Happy birthday, Eclipse

It’s been five years since IBM launched Eclipse as an open-source project. The technology had been incubating inside Big Blue since the late 1990s as a next-generation Java IDE, but IBM’s announcement that it was open-sourcing Eclipse, on Nov. 7, 2001, set the platform on the path to super-accelerated growth.

Today, Eclipse is second only to Microsoft’s Visual Studio in adoption, and has surpassed Sun’s NetBeans and Borland’s JBuilder in the Java space. IBM’s commitment to Eclipse was further demonstrated by its willingness to divest itself of its intellectual property and form the independent Eclipse Foundation in February 2004. The unprecedented moves toward open source and open governance launched Eclipse into orbit.

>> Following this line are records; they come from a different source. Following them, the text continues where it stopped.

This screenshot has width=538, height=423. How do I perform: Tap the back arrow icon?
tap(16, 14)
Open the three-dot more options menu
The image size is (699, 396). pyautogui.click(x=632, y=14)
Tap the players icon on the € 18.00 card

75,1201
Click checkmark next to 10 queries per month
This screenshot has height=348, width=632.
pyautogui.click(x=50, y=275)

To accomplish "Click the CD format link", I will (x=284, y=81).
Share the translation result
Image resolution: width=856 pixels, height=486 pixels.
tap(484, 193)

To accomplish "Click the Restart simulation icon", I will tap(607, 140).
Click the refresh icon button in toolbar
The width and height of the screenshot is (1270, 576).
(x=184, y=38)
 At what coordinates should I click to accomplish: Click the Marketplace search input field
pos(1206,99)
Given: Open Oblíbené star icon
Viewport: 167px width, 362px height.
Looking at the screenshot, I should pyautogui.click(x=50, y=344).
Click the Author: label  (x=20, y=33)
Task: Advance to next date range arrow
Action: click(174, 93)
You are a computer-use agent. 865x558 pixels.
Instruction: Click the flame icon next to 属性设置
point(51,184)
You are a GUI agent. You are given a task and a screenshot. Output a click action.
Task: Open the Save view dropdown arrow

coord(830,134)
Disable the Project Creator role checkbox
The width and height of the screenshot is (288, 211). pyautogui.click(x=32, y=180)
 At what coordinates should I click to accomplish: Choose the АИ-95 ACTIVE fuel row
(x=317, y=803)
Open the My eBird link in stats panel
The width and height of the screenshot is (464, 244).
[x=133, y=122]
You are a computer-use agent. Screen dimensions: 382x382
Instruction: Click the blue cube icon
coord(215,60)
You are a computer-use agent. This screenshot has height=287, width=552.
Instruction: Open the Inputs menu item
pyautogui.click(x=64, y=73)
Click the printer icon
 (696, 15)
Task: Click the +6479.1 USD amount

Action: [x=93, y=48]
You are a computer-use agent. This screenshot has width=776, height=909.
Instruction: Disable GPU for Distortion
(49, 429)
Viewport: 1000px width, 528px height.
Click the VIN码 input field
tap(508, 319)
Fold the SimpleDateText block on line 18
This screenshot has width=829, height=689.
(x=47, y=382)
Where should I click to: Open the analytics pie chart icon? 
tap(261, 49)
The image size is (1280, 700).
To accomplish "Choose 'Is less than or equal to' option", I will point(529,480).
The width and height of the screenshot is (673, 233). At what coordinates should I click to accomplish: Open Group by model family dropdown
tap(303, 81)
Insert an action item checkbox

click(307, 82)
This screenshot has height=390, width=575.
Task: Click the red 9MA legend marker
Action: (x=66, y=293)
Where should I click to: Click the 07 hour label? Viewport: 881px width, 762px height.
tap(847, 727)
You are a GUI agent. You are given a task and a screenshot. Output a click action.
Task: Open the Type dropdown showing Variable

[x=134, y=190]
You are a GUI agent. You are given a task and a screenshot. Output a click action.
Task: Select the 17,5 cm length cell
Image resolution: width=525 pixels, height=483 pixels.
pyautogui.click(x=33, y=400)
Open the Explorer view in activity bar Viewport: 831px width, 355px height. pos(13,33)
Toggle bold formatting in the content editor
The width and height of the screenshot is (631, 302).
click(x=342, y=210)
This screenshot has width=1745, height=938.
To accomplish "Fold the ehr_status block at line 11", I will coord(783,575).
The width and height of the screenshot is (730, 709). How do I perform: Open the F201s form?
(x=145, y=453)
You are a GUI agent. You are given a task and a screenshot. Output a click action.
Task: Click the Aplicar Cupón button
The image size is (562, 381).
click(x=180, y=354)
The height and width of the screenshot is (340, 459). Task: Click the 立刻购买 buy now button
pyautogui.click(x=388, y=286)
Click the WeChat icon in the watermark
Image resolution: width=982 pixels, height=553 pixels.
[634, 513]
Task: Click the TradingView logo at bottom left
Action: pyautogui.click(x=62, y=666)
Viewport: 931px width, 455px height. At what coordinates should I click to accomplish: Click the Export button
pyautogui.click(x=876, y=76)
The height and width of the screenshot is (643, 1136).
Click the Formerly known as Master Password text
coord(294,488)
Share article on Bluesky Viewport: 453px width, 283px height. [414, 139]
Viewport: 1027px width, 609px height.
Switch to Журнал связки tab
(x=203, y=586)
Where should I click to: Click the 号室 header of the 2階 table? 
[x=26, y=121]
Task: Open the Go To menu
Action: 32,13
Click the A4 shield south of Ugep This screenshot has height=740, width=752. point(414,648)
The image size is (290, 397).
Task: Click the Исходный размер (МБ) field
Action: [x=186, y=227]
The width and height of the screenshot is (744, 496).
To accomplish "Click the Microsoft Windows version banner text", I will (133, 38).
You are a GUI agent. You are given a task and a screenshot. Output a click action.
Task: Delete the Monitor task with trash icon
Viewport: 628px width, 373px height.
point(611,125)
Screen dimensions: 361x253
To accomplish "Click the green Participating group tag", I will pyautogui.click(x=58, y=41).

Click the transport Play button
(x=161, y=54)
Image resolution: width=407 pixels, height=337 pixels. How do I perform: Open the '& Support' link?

That doesn’t mean that the battle’s over, and just because my company produces products for Eclipse developers (EclipseWorld and Eclipse Review) doesn’t give me a one-sided view of the IDE market.

Specifically, NetBeans is a technically excellent platform, with a cohesion and fit-and-finish that Eclipse currently lacks. In that regard, NetBeans is like Visual Studio, because it’s dominated by a single company and led by one development team with a singular vision. By contrast, Eclipse is packed with features and functionality, but it’s designed by a committee of peers. Talented and devoted, yes, but it’s a committee nonetheless.

If you haven’t checked out the latest NetBeans, you should; release 5.5, which came out recently (Oct. 30) is impressive, specifically with improvements to its GUI builder. While Eclipse has similar capabilities, you need third-party solutions to really make it work. NetBeans gets it right, straight out of the box, in so many ways.

Where Sun has fallen short is with its partner programs; unlike Eclipse or Visual Studio, the NetBeans programs haven’t gained traction, and there’s a dearth of third-party support. I could go on at length about why Microsoft and the Eclipse Foundation have been successful, and Sun has not, but that’s a blog topic for another day.